A judge sentenced former Lancaster city police officer Andrew Scott Selby to 22 and a half to 57 years in prison today after a jury found him guilty earlier this year of raping and sexually assaulting three different underage girls years ago.
In handing down the sentence, Senior Judge William P. Mahon told Selby, of Pequea Township, that his actions decades ago were “insidious” and that the passage of time had not lessened their impact on the victims.
“The violation of the rule of law that you swore to uphold,” Mahon said, “is reprehensible.”
And, Mahon said, the many years Selby will spend behind bars are meant to serve as a “message” to other police officers and the public that a position of public trust should never be abused.
District Attorney Heather Adams said that she hopes today’s sentence “brings a measure of peace to the victims who suffered at the hands of the defendant.”
“While we can never undo the harms that occurred in the past, today’s act of justice is an important steppingstone in these victims’ paths toward healing,” Adams said.
A jury had found the 56-year-old Selby guilty of one count of rape forcible compulsion, one count of rape of a person less than 13 years of age, three counts of sexual assault and one count each of involuntary deviate sexual intercourse of a person less than 13 and statutory sexual assault following a three-day trial in June. Selby, of the 700 block of Baumgardner Road, raped and sexually assaulted the victims, who he encountered in his job as a city police officer in the 1990s.
Assistant District Attorney Elizabeth Lapp, who prosecuted the case alongside Assistant District Attorney Fritz Haverstick, argued that the “callousness” of Selby’s actions in abusing his position as a trusted member of the community warranted the tough sentence imposed.
Lapp specifically cited Selby’s rape of a 16-year-old girl whose rape by another man a week earlier he had been assigned to investigate.
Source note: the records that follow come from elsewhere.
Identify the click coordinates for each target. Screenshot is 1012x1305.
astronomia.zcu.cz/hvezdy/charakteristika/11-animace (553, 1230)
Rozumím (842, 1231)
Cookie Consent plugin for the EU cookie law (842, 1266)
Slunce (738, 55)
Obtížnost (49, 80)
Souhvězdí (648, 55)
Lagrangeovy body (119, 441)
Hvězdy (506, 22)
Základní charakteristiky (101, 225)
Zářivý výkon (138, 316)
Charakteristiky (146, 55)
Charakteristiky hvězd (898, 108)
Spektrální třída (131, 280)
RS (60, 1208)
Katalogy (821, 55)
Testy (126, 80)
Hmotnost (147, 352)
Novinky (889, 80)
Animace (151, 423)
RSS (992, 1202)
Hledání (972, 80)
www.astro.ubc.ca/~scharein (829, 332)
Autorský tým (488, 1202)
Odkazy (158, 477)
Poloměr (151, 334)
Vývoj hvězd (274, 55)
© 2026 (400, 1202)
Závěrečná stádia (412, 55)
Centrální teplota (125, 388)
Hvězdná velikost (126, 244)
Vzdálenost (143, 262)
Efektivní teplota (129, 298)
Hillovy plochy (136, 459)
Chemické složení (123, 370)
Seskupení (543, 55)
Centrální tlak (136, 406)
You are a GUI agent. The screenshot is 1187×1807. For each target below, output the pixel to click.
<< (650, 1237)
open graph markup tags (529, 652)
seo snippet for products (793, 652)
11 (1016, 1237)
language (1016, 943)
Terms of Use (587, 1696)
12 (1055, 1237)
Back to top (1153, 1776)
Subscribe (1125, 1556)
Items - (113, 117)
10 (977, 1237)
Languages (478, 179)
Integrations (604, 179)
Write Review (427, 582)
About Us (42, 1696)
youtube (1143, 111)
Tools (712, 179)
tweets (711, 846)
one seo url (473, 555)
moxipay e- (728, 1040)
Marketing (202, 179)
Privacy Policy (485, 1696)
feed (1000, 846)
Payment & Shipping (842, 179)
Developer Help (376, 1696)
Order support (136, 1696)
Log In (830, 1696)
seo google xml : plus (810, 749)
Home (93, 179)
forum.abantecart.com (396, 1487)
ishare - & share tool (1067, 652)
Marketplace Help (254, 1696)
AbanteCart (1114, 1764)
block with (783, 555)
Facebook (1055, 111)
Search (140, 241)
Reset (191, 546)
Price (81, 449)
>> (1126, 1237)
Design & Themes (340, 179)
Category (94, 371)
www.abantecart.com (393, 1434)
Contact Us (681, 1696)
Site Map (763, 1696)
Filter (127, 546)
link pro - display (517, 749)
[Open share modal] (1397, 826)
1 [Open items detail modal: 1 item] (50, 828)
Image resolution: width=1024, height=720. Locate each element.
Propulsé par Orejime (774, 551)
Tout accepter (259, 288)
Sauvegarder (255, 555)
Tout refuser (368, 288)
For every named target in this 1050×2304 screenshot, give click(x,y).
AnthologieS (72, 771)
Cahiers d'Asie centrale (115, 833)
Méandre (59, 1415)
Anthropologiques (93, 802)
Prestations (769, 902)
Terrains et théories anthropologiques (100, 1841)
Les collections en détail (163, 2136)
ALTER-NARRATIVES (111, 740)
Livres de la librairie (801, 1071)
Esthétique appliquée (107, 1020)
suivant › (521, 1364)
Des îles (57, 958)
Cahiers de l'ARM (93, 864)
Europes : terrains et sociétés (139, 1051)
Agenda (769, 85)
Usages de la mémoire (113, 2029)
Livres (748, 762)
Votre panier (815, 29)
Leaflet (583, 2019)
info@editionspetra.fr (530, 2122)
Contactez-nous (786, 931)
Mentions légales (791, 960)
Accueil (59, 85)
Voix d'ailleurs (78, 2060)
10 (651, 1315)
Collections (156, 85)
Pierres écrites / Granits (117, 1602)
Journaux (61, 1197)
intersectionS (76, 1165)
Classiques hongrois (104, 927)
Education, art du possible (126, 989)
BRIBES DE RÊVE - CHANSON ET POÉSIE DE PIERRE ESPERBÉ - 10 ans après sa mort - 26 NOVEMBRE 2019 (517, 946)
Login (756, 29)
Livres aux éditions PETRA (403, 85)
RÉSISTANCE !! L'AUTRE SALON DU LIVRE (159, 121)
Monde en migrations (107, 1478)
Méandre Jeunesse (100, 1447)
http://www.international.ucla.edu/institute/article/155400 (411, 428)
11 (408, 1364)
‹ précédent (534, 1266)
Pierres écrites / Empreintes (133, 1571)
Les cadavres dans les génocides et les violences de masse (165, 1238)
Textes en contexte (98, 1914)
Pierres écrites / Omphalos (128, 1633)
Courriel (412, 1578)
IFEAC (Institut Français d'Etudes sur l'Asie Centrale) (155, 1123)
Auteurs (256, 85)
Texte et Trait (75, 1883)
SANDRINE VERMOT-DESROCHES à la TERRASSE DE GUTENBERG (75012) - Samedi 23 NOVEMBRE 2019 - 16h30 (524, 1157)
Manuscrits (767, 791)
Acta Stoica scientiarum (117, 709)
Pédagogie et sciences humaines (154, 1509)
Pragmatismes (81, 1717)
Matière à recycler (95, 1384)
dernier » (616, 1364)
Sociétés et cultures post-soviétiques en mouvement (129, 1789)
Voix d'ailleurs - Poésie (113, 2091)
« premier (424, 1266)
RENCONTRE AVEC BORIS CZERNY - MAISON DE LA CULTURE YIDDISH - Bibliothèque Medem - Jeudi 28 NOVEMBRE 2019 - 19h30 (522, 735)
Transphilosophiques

Mahon expressed disgust at the incident, telling Selby he has “seen most everything” in his years on the bench and is no longer surprised at the level of cruelty people are capable of showing to one another, but “that one I hadn’t seen before.”
“I can’t imagine that you thought so little of [the victim], so little of yourself and so little of your fellow officers and what they represent,” Mahon said.
That same victim told the court prior to Selby being sentenced that his actions “further eroded my already distorted perception” that “nothing was safe.” The victim also noted that she and others who Selby abused came from backgrounds that included “shattered families and tragedy,” saying that his actions amounted to those of a “psychopath.”
“Cops should be held to a higher standard of conduct than civilians,” the victim said, but Selby “drew to us like a shark to blood.”
Where Selby erred, the victim said, is in underestimating the resilience of those he abused.
A second victim wrote a letter to the court which Lapp read aloud in which she explained that Selby “failed” her in his position as a police officer and swore to never disbelieve her children the same way she was disbelieved.
Though Selby himself chose not to speak prior to being sentenced, two of his personal friends described him as a dedicated worker and devoted husband. One of Selby’s friends who spoke on his behalf said that the man who moments earlier had been deemed a Sexually Violent Predator by the court “is not the Scott I know.”
But while on paper Selby appeared to be a law-abiding citizen, numerous incidents over the years indicated that he was “a different person,” Mahon said. Lapp cited a psychologist who analyzed Selby and spoke as a witness on his behalf whose own assessment of him described him as a “pathological liar.”
Prior to dismissing court Mahon commended Lapp for telling the jury in her opening and closing arguments of the trial that the justice system had “failed” the victims years ago, saying he had never seen someone “have the guts to stand up and say that.” Mahon also commended Lancaster City Bureau of Police Det. Jessica Higgins, who filed the charges, and the 10 city police officers who were present in the gallery to witness the sentencing because “one of their own has done the unthinkable.”
Police are entrusted to enforce the law with honestly and integrity, Mahon said, “and without that, we have Mad Max.”
Adams also thanked Det. Higgins as well as Lapp and Haverstick “for standing up for what is right, fighting for the truth and holding a man in a position of public trust accountable for his actions.”